# Please Help! Variac AC to DC for anodizing Ti....



## 04orgZx6r (Nov 27, 2008)

I'm not sure if this is the right place to post this, but I figured it would be the best to get my question answered...I was hoping that some of you may of had to do this for your DC powered lathe motors, etc....


What I need is to change my AC power supply(variac) to DC power...

What I am doing is anodizing titanium and I need variable voltage to do so... 

Use a bridge rectifier and it will change AC to DC, OK sounds quick cheap and easy......Is this enough for what I am doing? Is it safe with no load? What about a smoother

My head hurts and its late, I would appreciate the help if you can, Thanks!


----------



## lctorana (Nov 27, 2008)

what sort of current level are we talking here?


----------



## 04orgZx6r (Nov 27, 2008)

10A at the very most but I don't even thik it will be that high


----------



## lightmyway (Nov 27, 2008)

Custom knife makers use the variac with the bridge rectifier to anodize titanium so it will also work for your application.


----------



## lctorana (Nov 27, 2008)

I'd use a choke in series with the output, something like a Hammond 159Z


----------



## matrixshaman (Nov 27, 2008)

Just make sure your bridge rectifier can handle the current and voltage - it doesn't hurt to get one that can handle a lot higher current/voltage and they are relatively cheap if you look around.


----------



## 04orgZx6r (Nov 27, 2008)

Thanks for the help guys!
I really don't want to shock myself...


----------



## matrixshaman (Nov 27, 2008)

Big gloves, lots of silicone on connections are some things that come to mind when setting up high current or voltage goodies. Don't plug anything in until you have everything well insulated and connected tight. 

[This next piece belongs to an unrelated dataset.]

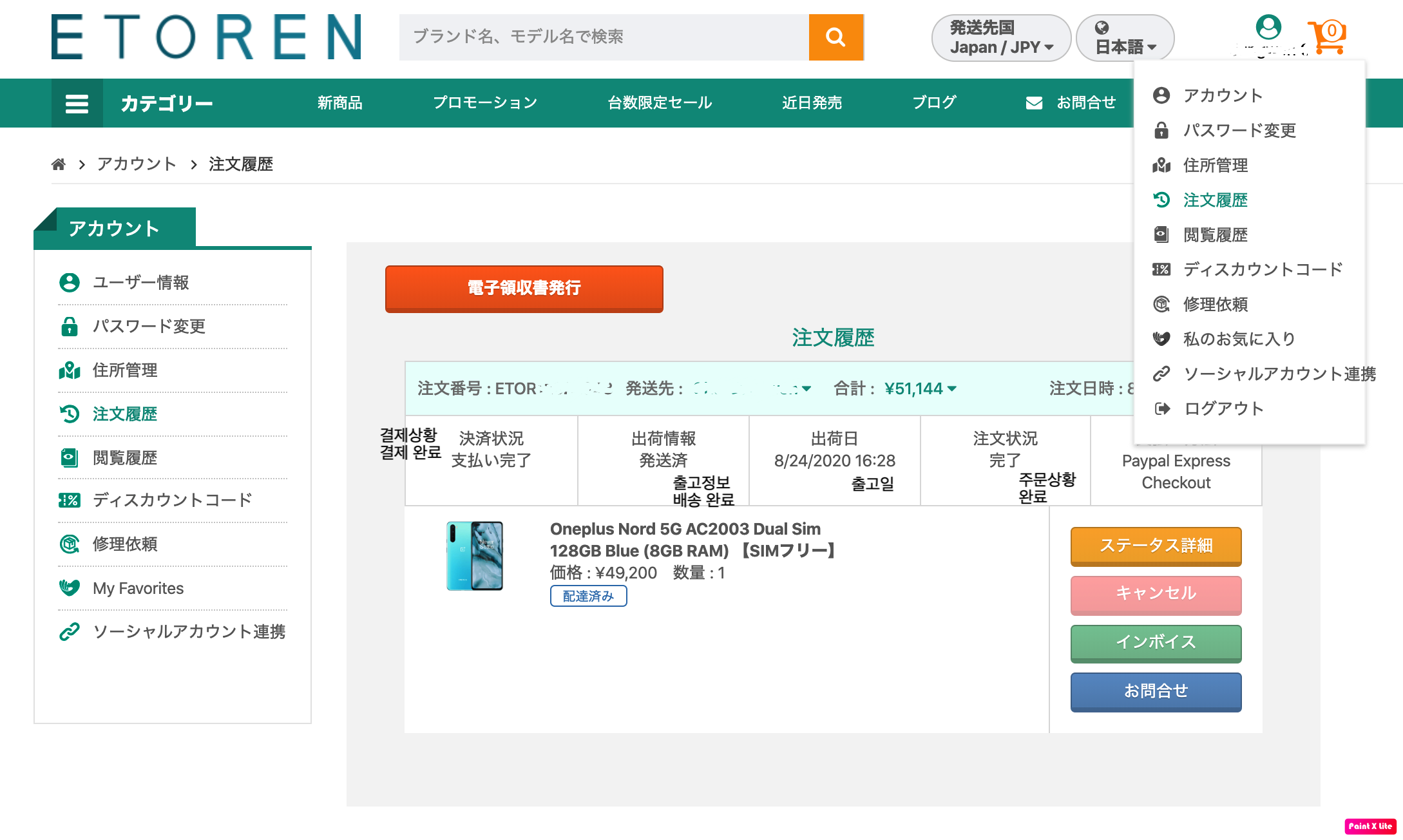Image resolution: width=1403 pixels, height=840 pixels.
Task: Click the envelope icon beside お問合せ
Action: point(1034,103)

BTW the link in you sig line for the springs doesn't seem to be working.


----------



## 04orgZx6r (Nov 27, 2008)

Will do, I hope this turns out well:twothumbs

Oh and I think I fixed my Sig now, Thanks!


----------



## fludunlimited (Nov 28, 2008)

matrixshaman said:


> Big gloves, lots of silicone on connections are some things that come to mind when setting up high current or voltage goodies. Don't plug anything in until you have everything well insulated and connected tight.
> 
> BTW the link in you sig line for the springs doesn't seem to be working.


 

+1

Iv shocked myself a few times but I like it

I use a *ROUTER SPEED CONTROL* and a rectifier dut a veriac is much beter

_*[hotlinked image removed - DM51]*_


----------